What needs to be done: Nothing but the lines holding the string "will" should appear in the answer. Copy them from the entries.

====== Extracted records ======

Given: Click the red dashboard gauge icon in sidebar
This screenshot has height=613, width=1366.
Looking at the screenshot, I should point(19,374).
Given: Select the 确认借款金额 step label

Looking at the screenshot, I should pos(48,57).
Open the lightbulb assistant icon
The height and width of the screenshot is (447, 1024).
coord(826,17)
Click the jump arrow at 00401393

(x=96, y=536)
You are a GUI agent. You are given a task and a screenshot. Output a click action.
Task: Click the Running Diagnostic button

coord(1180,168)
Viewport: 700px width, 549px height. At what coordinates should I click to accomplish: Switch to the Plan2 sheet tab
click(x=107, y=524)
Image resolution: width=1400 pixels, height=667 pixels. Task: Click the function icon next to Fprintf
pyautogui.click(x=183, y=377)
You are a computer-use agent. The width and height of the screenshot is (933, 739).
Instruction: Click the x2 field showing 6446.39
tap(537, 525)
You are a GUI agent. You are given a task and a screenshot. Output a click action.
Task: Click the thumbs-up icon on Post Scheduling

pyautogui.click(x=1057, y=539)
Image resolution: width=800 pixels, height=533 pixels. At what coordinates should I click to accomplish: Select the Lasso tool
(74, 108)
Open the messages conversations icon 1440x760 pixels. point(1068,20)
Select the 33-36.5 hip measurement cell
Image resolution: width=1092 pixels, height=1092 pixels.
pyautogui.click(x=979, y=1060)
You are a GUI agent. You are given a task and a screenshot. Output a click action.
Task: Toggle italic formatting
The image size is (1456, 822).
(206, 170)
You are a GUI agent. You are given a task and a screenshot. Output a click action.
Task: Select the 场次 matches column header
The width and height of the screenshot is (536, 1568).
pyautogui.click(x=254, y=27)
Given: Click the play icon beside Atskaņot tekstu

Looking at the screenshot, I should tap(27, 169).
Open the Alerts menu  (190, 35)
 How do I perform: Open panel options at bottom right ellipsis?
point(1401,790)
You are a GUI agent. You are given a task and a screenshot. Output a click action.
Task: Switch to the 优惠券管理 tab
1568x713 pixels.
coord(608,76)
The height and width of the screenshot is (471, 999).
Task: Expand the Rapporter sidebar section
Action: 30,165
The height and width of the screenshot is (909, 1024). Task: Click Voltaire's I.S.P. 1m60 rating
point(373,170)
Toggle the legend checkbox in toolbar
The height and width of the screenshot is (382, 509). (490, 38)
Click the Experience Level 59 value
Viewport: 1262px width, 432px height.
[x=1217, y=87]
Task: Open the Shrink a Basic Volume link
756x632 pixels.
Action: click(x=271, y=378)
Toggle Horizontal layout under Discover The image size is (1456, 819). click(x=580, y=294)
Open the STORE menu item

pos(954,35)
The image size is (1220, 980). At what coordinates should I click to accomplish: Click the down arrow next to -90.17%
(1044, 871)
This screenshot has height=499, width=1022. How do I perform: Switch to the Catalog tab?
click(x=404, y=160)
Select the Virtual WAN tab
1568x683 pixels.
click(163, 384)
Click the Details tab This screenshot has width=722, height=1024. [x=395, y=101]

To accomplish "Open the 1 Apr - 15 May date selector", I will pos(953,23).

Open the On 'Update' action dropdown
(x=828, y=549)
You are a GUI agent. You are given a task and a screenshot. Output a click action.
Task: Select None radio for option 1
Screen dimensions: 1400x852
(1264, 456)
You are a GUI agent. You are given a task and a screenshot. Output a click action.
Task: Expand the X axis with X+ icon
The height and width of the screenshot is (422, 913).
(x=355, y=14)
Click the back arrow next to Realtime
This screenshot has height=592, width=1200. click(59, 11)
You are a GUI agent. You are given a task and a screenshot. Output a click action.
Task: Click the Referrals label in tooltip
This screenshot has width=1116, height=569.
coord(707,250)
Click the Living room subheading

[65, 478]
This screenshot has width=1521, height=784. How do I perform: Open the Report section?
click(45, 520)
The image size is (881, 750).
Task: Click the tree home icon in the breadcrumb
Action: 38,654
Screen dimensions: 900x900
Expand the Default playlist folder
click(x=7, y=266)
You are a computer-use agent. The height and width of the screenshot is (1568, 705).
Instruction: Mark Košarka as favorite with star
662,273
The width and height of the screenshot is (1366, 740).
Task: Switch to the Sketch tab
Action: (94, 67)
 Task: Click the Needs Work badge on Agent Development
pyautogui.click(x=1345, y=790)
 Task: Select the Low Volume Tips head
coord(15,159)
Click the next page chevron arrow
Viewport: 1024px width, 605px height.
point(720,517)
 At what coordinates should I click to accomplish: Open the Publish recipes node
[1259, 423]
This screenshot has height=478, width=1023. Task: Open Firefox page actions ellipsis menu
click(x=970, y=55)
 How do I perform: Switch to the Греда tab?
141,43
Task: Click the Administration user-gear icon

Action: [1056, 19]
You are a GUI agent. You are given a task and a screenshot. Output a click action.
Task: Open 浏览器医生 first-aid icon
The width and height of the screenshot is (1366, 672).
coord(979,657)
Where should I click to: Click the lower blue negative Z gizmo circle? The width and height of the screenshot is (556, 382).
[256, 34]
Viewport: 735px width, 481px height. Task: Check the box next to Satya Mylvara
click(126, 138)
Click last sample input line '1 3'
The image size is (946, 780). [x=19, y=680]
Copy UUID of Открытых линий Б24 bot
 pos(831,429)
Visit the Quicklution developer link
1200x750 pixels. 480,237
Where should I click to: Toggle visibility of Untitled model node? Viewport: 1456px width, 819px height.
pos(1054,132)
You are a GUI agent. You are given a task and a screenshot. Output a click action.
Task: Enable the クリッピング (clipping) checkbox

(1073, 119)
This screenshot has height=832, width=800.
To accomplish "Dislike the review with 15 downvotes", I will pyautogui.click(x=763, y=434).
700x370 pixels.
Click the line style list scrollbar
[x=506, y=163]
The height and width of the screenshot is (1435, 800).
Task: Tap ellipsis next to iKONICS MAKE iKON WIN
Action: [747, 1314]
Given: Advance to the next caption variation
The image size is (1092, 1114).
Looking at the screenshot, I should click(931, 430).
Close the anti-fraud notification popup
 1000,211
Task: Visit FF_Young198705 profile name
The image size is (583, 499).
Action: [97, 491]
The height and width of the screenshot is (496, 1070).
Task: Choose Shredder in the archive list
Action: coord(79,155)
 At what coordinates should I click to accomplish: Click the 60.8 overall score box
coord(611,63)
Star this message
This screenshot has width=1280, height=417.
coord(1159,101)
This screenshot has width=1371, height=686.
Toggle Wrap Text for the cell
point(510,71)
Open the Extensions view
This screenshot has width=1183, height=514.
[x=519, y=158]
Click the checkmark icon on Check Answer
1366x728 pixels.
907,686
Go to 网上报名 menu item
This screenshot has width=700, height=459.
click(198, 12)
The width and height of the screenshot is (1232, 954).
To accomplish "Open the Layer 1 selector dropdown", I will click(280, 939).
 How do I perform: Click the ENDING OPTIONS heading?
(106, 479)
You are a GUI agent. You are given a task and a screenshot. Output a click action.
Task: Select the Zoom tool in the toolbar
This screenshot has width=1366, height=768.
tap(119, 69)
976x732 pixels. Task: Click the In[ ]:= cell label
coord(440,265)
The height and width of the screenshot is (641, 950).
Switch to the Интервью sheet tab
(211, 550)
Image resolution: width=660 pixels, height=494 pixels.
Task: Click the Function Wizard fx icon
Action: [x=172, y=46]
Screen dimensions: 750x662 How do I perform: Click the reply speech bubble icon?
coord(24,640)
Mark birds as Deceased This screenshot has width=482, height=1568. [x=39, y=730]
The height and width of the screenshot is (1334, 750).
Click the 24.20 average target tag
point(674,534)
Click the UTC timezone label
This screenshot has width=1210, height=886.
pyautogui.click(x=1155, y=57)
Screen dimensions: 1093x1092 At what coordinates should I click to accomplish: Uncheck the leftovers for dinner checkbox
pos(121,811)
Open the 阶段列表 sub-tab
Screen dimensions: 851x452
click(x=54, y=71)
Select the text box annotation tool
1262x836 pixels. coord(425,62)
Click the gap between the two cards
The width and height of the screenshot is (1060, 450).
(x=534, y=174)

======

Problem solution:
To accomplish "Open the 1 Apr - 15 May date selector", I will pos(953,23).
To accomplish "Dislike the review with 15 downvotes", I will pyautogui.click(x=763, y=434).
To accomplish "Open the Layer 1 selector dropdown", I will click(280, 939).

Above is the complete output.